Para entender a devoção que os fãs nutrem por esse derivado, um entre tantos outros jogos eletrônicos ambientados no mesmo universo, é preciso entender seu processo de gestação. Durante um longo período, Harold Ramis e Dan Aykroyd, respectivamente os personagens Ray e Egon, mas também os roteiristas e produtores da franquia, tentaram emplacar um terceiro longa metragem nos cinemas, sem sucesso. Ou os estúdios não tinham interesse, ou a trama não era boa o suficiente ou o dublê de ator e estrelinha Bill Murray (o impagável Peter Venkmann) se recusava a retornar.

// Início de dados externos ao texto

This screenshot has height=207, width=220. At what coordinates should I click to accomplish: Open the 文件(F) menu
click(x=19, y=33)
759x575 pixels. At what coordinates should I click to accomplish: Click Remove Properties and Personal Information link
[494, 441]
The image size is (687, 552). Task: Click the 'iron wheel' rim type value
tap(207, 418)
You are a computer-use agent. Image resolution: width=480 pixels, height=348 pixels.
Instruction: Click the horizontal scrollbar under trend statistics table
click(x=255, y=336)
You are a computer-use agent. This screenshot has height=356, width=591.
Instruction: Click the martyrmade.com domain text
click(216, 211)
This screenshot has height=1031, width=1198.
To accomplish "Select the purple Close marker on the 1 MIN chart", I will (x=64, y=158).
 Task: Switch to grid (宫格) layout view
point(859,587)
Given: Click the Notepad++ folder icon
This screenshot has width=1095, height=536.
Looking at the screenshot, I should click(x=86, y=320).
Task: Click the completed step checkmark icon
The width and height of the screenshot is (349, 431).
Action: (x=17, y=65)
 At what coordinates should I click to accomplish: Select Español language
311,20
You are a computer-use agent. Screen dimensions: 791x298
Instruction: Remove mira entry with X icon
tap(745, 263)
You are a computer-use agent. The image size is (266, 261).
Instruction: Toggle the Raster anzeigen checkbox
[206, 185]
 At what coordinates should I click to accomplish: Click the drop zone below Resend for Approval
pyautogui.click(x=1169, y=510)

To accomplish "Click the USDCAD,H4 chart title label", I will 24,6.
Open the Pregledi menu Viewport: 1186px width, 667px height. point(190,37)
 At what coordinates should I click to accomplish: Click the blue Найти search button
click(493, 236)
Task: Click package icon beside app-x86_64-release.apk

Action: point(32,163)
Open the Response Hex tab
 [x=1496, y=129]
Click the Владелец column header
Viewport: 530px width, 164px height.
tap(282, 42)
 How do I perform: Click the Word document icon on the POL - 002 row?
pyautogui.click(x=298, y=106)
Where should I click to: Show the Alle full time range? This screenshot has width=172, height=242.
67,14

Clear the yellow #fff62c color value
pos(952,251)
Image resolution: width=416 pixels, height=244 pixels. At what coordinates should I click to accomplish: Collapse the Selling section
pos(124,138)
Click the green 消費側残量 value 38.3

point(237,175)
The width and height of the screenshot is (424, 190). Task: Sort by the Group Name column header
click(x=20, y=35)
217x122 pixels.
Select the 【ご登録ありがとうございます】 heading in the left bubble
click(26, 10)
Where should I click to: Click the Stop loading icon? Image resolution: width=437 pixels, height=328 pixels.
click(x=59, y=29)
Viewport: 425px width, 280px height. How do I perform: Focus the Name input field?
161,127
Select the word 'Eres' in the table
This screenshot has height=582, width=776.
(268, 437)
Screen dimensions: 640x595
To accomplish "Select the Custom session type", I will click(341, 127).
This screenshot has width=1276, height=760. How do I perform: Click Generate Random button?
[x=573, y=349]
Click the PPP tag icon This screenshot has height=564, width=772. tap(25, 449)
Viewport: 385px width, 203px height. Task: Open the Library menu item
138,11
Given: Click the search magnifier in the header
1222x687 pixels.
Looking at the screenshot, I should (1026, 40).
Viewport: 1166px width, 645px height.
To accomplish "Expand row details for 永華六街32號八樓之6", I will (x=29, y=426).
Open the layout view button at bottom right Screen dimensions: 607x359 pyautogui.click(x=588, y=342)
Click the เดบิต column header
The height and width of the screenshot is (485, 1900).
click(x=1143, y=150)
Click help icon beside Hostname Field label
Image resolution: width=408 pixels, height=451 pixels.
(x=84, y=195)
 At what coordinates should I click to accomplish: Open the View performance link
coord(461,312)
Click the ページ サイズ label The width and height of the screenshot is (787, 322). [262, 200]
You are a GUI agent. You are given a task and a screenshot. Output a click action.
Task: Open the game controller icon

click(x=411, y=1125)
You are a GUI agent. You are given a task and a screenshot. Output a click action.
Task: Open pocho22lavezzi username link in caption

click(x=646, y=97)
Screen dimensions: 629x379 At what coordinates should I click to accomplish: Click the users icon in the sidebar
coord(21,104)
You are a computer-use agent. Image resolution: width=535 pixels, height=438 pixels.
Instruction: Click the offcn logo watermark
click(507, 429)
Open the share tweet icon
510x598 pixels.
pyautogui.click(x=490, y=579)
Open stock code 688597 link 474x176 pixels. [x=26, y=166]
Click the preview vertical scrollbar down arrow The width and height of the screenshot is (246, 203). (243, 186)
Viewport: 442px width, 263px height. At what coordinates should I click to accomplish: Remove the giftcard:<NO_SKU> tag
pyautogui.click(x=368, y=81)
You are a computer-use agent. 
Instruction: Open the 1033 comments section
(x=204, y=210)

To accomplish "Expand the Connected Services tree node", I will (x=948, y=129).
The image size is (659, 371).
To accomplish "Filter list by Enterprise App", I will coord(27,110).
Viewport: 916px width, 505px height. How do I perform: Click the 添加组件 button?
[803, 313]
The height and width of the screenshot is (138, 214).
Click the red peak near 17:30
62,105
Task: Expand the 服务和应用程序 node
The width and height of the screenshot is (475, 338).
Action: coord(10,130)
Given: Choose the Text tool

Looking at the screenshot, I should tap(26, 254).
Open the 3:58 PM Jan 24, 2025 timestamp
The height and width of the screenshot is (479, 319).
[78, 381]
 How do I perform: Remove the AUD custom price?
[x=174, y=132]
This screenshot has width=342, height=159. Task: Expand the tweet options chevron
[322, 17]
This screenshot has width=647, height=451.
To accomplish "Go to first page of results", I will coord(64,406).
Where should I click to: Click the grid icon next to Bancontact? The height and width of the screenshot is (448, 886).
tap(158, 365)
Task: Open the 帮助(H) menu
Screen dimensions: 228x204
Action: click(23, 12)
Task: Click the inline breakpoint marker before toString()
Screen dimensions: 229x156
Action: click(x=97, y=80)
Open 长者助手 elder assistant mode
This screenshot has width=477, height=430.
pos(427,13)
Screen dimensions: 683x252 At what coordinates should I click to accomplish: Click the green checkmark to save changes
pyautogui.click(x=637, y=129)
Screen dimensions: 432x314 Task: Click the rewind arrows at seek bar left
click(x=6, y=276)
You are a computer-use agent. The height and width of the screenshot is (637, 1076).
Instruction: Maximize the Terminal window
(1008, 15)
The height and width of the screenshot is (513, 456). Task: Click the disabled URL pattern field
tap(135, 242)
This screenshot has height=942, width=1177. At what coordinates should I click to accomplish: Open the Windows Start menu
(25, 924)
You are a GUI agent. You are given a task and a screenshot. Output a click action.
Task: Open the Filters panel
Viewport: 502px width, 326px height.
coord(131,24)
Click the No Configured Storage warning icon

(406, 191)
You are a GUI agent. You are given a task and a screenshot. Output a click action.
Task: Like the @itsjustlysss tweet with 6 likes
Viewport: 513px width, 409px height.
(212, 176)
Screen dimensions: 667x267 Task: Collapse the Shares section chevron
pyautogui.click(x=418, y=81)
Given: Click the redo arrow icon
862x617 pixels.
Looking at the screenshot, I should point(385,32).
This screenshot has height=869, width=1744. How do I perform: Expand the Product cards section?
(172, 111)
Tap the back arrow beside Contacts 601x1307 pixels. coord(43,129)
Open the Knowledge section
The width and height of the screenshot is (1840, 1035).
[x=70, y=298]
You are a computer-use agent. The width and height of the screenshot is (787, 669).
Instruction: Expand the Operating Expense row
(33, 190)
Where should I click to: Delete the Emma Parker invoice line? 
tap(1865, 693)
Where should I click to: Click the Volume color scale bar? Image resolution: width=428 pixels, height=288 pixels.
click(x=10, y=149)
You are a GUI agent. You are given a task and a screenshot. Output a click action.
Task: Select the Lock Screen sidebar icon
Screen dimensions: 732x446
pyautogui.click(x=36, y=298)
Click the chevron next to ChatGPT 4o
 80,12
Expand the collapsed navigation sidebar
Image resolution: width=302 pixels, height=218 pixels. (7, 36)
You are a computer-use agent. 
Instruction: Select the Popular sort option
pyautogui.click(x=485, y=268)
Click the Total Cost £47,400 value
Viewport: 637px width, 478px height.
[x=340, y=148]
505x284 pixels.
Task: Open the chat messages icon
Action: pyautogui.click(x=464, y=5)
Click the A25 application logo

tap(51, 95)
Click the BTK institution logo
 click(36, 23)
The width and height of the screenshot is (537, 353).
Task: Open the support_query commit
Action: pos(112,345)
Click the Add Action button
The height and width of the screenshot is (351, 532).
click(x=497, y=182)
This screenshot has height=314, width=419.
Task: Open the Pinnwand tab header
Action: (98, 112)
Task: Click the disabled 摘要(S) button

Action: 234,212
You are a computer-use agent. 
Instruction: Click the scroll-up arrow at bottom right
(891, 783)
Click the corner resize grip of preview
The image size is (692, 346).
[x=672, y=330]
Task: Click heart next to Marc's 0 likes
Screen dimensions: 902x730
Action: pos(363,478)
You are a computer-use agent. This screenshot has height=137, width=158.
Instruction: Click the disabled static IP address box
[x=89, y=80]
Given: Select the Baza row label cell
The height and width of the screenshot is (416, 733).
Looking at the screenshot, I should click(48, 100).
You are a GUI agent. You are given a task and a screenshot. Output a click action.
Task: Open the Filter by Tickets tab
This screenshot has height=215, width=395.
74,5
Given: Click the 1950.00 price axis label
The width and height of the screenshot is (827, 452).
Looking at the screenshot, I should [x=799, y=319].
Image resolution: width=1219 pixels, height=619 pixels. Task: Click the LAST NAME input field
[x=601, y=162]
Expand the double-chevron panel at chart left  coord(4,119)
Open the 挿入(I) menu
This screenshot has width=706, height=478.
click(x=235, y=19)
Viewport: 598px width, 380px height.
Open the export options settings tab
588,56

Uma dessas tentativas fracassadas de fazer um novo filme culminou em uma reviravolta: fazer um jogo. Portanto, para todos os fins, Ghostbusters The Video Game é o terceiro filme que nunca foi feito com o grupo completo. Todos os atores que fazem os Caça-Fantasmas (mais a atriz que interpretava a secretária Janine e mais outros coadjuvantes) voltaram para dublar suas representações dentro do jogo. Novamente, Harold Ramis e Dan Aykroyd assumiram o roteiro. O resultado é um jogo com forte foco na história e nos hilários diálogos entre seus personagens, que traz uma sensação gostosa de realmente não apenas estar vendo um filme inédito, mas também participando dele.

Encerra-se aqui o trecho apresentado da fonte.